IPSEC – A Security Disaster

It is no secret that IPSEC is far from perfect. Everything about the implementation of the now ubiquitous secure tunneling protocol was plagued with issues irrespective of the vendor. How can so many different people working for a variety of different vendors create something that is not only full of bugs and vulnerabilities but also has interoperability issues. Wasn’t this supposed to be a unified and open standard?

It seems with the benefit of hindsight we can chalk these teething problems up to subversion on the part of the NSA, who was heavily involved in the process.

John Gilmore spoke on a mailing list about the issues he had personally observed throughout the IETF process.

It seems the NSA recipe for subterfuge is as follows: take one already complicated crypto protocol spec, insert committees, add a variety of largely unnecessary features which vendors must comply with (e.g. deprecated cipher selections), add the ability of downgrade attacks through having a “null” transport in a protocol designed primarily and exclusively for crypto, let the vendors who try to implement your disaster choke on terse documentation and stir.

We don’t have to look far to see the legacy we have been left. From Linux to *BSD to Windows – all major platforms have had major implementation flaws and serious bugs in their IPSEC stacks.
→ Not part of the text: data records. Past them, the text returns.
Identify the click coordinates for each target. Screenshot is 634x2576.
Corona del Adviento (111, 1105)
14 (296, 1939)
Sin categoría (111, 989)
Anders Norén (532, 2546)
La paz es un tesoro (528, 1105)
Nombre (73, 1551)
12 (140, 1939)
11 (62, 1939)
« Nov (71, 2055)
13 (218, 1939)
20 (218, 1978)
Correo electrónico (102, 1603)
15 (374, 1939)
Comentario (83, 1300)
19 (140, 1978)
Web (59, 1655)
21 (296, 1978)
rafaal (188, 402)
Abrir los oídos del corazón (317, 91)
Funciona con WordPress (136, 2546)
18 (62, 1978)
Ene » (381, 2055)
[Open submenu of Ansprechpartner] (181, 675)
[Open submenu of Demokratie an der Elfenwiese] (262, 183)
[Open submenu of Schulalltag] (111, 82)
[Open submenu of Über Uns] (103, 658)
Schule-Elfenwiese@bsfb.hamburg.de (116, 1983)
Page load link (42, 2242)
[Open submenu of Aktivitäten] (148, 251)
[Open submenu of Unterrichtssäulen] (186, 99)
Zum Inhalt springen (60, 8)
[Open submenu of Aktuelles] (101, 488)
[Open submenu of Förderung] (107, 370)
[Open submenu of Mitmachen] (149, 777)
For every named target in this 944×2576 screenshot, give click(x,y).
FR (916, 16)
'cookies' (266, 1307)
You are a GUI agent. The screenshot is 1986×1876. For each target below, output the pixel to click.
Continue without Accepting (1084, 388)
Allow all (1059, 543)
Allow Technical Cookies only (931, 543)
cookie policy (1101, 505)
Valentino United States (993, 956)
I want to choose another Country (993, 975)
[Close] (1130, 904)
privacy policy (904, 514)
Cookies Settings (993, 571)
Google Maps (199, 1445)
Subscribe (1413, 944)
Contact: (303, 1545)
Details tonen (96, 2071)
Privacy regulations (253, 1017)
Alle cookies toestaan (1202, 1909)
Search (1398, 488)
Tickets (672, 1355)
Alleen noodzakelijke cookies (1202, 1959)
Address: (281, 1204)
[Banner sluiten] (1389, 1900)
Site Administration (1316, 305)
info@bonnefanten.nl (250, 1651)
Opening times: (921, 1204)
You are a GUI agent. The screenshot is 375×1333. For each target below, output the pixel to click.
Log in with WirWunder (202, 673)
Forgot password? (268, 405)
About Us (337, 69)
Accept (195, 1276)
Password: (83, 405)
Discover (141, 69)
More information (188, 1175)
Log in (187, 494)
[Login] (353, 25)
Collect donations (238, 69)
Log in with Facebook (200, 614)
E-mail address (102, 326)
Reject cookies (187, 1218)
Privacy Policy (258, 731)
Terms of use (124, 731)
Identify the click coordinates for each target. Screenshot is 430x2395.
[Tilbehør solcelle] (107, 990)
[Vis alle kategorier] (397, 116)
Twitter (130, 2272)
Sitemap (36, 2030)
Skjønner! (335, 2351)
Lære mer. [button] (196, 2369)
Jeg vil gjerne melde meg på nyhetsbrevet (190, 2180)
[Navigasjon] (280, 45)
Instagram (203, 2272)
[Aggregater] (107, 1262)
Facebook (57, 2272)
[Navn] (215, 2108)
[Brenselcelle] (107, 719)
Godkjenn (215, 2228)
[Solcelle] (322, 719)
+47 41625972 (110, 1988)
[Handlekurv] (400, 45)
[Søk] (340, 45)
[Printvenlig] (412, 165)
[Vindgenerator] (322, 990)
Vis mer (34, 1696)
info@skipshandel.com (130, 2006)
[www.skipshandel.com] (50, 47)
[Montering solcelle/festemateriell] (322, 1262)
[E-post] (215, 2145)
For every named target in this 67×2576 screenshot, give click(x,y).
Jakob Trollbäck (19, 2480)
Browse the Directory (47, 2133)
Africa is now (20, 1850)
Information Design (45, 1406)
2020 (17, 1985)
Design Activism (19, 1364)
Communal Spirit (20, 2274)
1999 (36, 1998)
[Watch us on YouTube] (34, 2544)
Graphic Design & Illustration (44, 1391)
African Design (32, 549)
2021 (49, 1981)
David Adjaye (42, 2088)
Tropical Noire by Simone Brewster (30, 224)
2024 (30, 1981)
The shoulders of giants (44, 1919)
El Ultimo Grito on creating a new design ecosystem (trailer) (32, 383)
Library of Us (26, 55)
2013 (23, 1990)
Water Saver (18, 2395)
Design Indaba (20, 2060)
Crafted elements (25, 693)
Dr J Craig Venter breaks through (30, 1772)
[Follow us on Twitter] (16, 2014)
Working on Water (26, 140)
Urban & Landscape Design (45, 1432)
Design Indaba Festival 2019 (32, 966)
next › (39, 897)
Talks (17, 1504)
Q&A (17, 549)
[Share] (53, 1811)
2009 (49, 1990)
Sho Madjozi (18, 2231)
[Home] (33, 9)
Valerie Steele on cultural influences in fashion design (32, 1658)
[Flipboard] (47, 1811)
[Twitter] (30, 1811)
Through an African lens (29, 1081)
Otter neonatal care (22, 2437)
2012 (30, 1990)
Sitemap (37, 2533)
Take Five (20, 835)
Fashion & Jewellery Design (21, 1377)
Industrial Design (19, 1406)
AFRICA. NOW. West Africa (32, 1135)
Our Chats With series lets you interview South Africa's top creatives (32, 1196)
The OpenBSD IPSEC controversy in 2010 centered around claims that the FBI deliberately backdoored (through a shill with commit privileges) their IPSEC implementation. After an extensive audit that wasn’t all that open De Raadt claimed that several minor bugs had been found but no smoking gun was discovered. Was this the work of another three letter agency and were some of the findings hushed up? While some claim there is more to the story than meets the eye I sincerely doubt they could have covered up the discovery and removal of such a backdoor. For starters one could simply diff the source code pre and post audit and verify what has been changed. That said, many do not compile their own kernel and simply accept the precompiled one distributed with their OS – could there have been something nasty hidden in the binary? I don’t know. That’s the problem with binaries. Perhaps future deterministic build verification tools will one day render this potential vector ineffective.